Examples, Demos and API docs at http://bipscript.org

## Developer Docs

### Threads

There are two main threads, the usual audio process thread and a separate script interpreter thread, in which you can safely do things like memory allocation and file I/O.

Much of the API involves scheduling events on different nodes (plugins, outputs), when you do this an event object is created in the script thread and sent via lockfree queues
to the process thread. Events that arrive in time are dropped into audio or MIDI buffers with frame accuracy. OSC events similar but an OSC output has it's own process thread
that receives scheduled events from the script thread and sends them at the "right" time (timing here less precise than audio, and maybe should use some compensation)

Many LV2 plugins also request worker threads that handle things like loading large sample sets in the background. Also squirrel has its own threads for users, they should work
in theory.

Because API schedule methods do not block the main script should complete quickly. At that point any defined event handlers will run in that same script thread, triggered by
events created in process threads.

### Script Object Lifecycles

Script objects are controlled by the squirrel VM, it gives a callback "release hook" for what happens when an object goes out of scope in the script and is no longer needed.

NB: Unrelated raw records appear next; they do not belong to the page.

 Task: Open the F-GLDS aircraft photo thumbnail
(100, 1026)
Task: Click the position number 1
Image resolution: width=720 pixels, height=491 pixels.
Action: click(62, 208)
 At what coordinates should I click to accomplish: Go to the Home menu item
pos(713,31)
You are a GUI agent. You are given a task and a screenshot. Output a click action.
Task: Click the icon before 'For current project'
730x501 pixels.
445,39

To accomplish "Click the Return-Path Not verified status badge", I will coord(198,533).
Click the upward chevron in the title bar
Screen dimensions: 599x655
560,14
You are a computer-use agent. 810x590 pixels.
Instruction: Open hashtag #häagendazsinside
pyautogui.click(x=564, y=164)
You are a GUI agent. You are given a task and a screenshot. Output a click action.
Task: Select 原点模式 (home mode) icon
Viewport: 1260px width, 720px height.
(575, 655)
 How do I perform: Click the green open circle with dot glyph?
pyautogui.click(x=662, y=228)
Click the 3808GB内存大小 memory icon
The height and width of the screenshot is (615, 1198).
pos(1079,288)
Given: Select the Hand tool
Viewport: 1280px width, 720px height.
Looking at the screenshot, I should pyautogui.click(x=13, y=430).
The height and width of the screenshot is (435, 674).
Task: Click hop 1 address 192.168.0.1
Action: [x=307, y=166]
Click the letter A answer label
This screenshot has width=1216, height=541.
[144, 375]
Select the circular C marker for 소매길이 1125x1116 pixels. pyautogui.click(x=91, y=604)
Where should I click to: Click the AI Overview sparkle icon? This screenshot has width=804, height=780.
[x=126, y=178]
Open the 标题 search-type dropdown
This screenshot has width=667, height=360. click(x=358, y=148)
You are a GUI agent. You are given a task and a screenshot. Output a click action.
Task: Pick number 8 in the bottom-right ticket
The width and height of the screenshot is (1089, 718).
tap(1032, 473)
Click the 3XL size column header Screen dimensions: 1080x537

If a script is reloaded in-process (via IDE, signal etc) all script objects will go out of scope and factories will be notified.

Each script object in the API just wraps a pointer to an underlying C++ object. There are a few different strategies for the C++ objects:

 * Cached - created via factory and cached, the same C++ pointer is given each time the script is reloaded. Release hook does nothing. This is for "heavy" objects that take time
    to instantiate like plugins. Also useful for e.g. system ports so they do not flicker in and out of existence between script runs.

 * Refcounted - created via ctor and given a reference count, the count is incremented for each C++ usage (e.g. adding to a container). Release hook deletes the object if the refcount
    drops to zero. Refcounted objects are mostly (all?) immutable.

 * Transient - created via ctor and returned directly to the script with no other C++ usage. Release hook deletes the underlying object when its script wrapper is deleted.